As befits the minimalist narrative, long stretches of time are silent, with no words, but they are just as impressive and significant as the dialogue-driven sequences; in fact, it’s a feature in which every look, every gesture, every move matters.
Walking for hours, they trade anecdotes, play games to pass the time, but then a momentary misstep, a sudden gesture (which cannot be disclosed here) changes the entire course of events, the entire dynamics of the seemingly intimate bond, threatening to shatter and even undo everything that the couple believed about each other and about themselves. Unable to rely on one another, the wide-open wilderness suddenly seems completely remote, darkly forbidding, and alienating.
Loktev’s “The Loneliest Planet,” which world premiered last year at the 2011 Telluride and Toronto Film Fest before playing the N.Y. Film Fest and winning the AFI’s Juried Best Feature, has just been nominated for the 2012 Best Picture Gotham Award, along with Paul Thomas Anderson’s “The Master,” “Middle of Nowhere,” Wes Anderson’s Moonrise,” and Richard Linklater’s “Bernie.”

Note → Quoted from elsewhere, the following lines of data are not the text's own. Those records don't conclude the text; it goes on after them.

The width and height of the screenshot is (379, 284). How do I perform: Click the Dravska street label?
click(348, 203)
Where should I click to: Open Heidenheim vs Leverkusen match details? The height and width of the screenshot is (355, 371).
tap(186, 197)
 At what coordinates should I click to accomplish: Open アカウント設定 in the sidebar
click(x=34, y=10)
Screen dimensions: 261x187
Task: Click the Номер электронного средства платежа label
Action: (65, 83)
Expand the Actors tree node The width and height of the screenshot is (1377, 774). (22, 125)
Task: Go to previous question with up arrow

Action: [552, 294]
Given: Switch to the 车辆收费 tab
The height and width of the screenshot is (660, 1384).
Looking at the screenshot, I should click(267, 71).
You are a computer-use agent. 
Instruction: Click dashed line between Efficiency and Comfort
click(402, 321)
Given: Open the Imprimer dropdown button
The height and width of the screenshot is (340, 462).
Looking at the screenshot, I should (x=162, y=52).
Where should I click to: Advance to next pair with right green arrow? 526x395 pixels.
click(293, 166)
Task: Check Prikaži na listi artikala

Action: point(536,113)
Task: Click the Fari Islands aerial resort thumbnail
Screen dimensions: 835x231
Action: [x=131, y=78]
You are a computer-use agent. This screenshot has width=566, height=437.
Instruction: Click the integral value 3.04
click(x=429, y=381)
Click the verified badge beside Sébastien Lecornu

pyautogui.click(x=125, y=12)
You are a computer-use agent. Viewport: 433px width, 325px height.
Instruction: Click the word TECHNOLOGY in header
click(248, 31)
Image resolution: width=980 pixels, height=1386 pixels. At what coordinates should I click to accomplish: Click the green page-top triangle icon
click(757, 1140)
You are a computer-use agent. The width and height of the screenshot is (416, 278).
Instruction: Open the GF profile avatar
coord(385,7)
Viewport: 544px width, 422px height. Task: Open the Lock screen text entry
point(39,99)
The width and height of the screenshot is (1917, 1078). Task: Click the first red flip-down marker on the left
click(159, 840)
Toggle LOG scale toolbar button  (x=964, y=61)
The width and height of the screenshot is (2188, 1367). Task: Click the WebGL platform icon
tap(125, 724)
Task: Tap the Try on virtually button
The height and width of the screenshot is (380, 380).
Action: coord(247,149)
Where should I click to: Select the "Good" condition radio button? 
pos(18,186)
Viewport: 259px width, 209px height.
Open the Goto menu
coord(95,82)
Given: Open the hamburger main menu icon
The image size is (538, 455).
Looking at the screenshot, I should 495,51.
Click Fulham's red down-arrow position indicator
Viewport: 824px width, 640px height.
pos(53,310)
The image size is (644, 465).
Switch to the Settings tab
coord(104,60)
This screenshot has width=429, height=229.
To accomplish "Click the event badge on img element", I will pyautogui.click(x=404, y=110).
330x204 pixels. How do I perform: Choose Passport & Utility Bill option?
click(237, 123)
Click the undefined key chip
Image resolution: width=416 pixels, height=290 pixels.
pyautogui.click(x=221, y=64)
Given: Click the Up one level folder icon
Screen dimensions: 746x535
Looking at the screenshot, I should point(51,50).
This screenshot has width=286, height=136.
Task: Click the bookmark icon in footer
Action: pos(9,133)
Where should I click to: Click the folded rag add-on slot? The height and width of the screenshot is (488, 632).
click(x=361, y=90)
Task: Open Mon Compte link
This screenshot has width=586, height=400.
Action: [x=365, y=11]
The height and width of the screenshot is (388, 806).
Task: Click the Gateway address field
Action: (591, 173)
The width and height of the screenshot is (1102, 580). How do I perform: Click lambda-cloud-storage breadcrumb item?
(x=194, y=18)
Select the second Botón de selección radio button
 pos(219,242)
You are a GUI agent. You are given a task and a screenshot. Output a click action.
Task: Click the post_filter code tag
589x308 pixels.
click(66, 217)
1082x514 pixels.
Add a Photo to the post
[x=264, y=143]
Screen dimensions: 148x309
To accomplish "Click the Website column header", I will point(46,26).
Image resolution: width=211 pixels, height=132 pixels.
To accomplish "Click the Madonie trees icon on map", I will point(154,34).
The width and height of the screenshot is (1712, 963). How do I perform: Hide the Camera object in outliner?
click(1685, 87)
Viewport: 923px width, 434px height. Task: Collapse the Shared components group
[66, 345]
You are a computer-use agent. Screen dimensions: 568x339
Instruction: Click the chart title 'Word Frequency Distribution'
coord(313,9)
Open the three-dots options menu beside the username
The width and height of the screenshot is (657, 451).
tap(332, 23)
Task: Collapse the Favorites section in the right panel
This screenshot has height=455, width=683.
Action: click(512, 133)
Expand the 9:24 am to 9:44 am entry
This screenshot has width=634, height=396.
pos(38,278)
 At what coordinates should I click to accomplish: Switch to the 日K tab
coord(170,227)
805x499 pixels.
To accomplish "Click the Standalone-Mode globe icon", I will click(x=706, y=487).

It took a year for the film to get theatrical release, but it’s worth seeing it on the big screen, for it displays the bold, audacious vision of a gifted director, who knows how to create and sustain tension throughout her narrative. It’s hard to think of recent indie films that have put under the microscope a single relationship and dissect it with startling intimacy and rigorous attention to the smallest detail. At the end of the movie, all these details add up to a powerfully emotional experience, replete of indelible visual images.